Coordinator Ed Donatell said blown assignments were to blame for the Vikings defense allowing Eagles quarterback Jalen Hurts to complete 26 of 31 passes for 333 yards — 251 by halftime of the 24-7 loss on Monday night — and that it's a matter of players adapting in the first season in the system.
"Not concerned. Everything is something we can fix," Donatell said Thursday. "Certain times you'll see them make a play, the quarterback will get out. That's what he does. Some other things we can fix. We always take a hard look at ourselves. How can we teach it better? What maybe did we miss as a coaching staff to help our players?"
The Vikings allowed Hurts to start the game with 11 straight completions, which often targeted shallower routes against backed-off coverage. Troy Aikman, the Hall of Fame quarterback and ESPN commentator, questioned Donatell's "shell" approach on the broadcast during the game.

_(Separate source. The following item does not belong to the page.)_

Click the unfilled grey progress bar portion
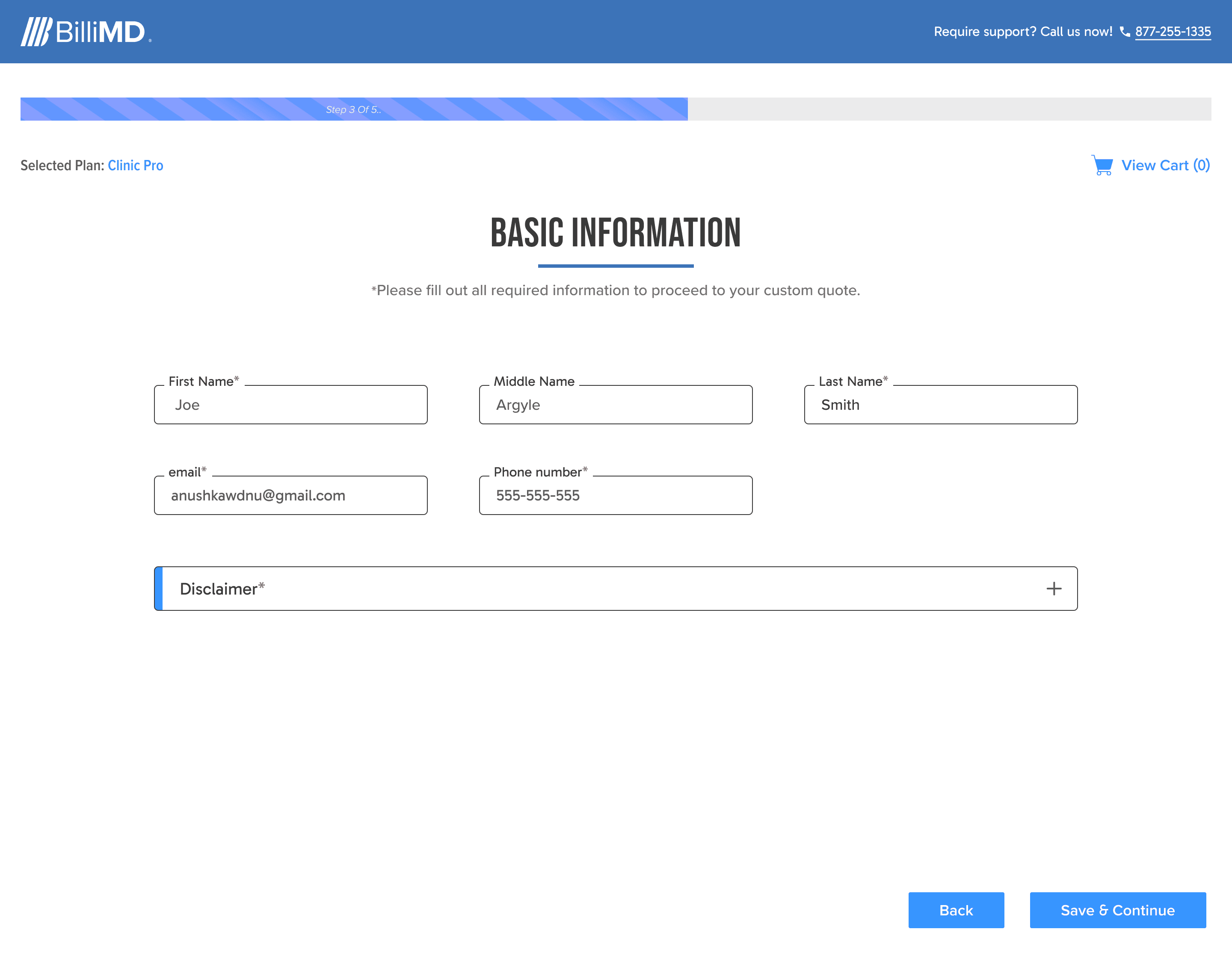Screen dimensions: 1232x953 (x=949, y=110)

"First of all, a lot of guys have opinions. If I listened to every one," Donatell said. "It really wasn't a total shell or not. That's just kind of an overused deal. We had plenty [in coverage] to account for everybody. We just didn't play our assignments right. So I wouldn't read too much into that."
One busted coverage surrendered the 53-yard touchdown to Eagles receiver Quez Watkins in the second quarter. Cornerback Cameron Dantzler, not safety Camryn Bynum, was at fault, according to Donatell. Dantzler stayed along the sideline to cover Eagles tight end Dallas Goedert, which was Bynum's assignment, and missed Watkins.

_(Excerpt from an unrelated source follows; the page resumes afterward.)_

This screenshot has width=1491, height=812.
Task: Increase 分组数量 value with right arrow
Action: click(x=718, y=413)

Dantzler was eventually pulled and replaced by fourth-round rookie Akayleb Evans.
"He misread what was in front of him," Donatell said. "The correction has been made. We trust him, and we know he'll do fine."
'I still got it'
Cornerback Patrick Peterson's fourth career field goal block happened because of the 32-year-old's protest this summer. Special teams coordinator Matt Daniels said he was going to pull Peterson off the field goal block team because coaches typically prefer not to have starting cornerbacks and safeties in the group.